## Begin Document segment
Talk on Chevalley's integral forms

introduction

• linear algebra : all bases are equal (half true. diagonalization)
• actually 'All bases are equal, but some bases are more equal than others'
• usually good bases : rich source of mathematics
• what are good bases?

integral forms

• $A$ : vector space over $\mathbb{C}$ (for any field $\mathbb{F}$ of characteristic 0)

def

An integral form (or a $\mathbb{Z}$-form) $A_\mathbb{Z}$ of $A$ to be a $\mathbb{Z}$-algebra such that $\mathbb{C}\otimes_\mathbb{Z}A_\mathbb{Z}=A$.

An integral basis for $A$ is a $\mathbb{Z}$-basis for $A_\mathbb{Z}$.

• Chevalley 1955, integral forms for finite-dimensional simple Lie algebras
  • His work led to the construction of Chevalley groups
• Kostant 1966, integral forms for the UEAs of simple Lie algebras
  • Kostant found that the good integral forms are the ones with a structural basis and showed that the universal enveloping algebras of finite dimensional semisimple Lie algebras have a structural basis (according to The fake monster formal group by Borcherds)
## End Document segment
## Begin Data
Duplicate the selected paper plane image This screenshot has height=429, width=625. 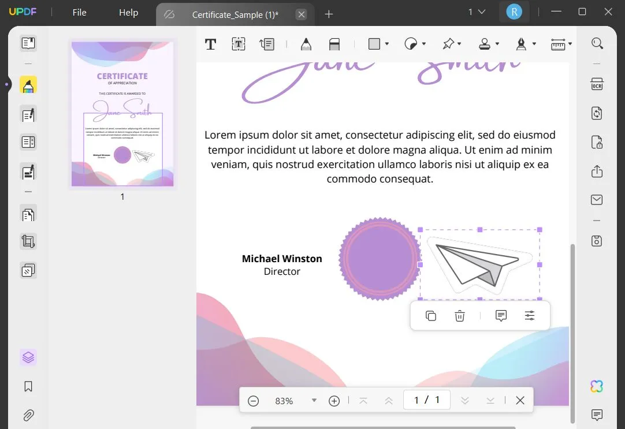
## End Data
**Task set:**
a: From the talk notes on Chevalley's integral forms, return the passage that begins at the words "An integral basis" and stops after "group by Borcherds)".
b: Answer these from the talk notes on Chevalley's integral forms:
(i) In what year did Chevalley's work on integral forms for finite-dimensional simple Lie algebras appear?
(ii) According to Kostant, which integral forms are the good ones?
(iii) What is an integral basis for $A$ defined to be?
c: Write the next part of the talk notes on Chevalley's integral forms, picking up after their last line.
The data isn't needed for anything here.

**Expected answers:**
a:
An integral basis for $A$ is a $\mathbb{Z}$-basis for $A_\mathbb{Z}$.

• Chevalley 1955, integral forms for finite-dimensional simple Lie algebras
  • His work led to the construction of Chevalley groups
• Kostant 1966, integral forms for the UEAs of simple Lie algebras
  • Kostant found that the good integral forms are the ones with a structural basis and showed that the universal enveloping algebras of finite dimensional semisimple Lie algebras have a structural basis (according to The fake monster formal group by Borcherds)

b:
(i) 1955
(ii) The ones with a structural basis
(iii) A $\mathbb{Z}$-basis for $A_\mathbb{Z}$

c:
review of basics on $\mathfrak{sl}_2$

Lie algebra \(\mathfrak{sl}(2)\)

• \(\mathfrak{g}=\mathbb{C}\langle E,F,H \rangle\)
• commutator

\[ [E,F]=H \\ [H,E]=2E \\ [H,F]=-2F \]

• \(\mathfrak{g}_{\mathbb{Z}}=\mathbb{\mathbb{Z}}\langle E,F,H \rangle\) is an integral form (so $\mathfrak{g}_{\mathbb{Z}}$ is a Lie algebra over $\mathbb{Z}$)

UEA

• universal enveloping algebra $U(\mathfrak{g})$ PBW basis

\[\{F^kH^lE^m|k,l,m\geq 0\}\]

• what's $U(\mathfrak{g})_{\mathbb{Z}}$? answer later

finite dimensional representations

• \(V\) : irreducible finite dimensional module
• \(V=\oplus_{\lambda\in\mathbb{C}}V_{\mu}\), \(V_{\mu}=\{v\in V|Hv=\mu v\}\)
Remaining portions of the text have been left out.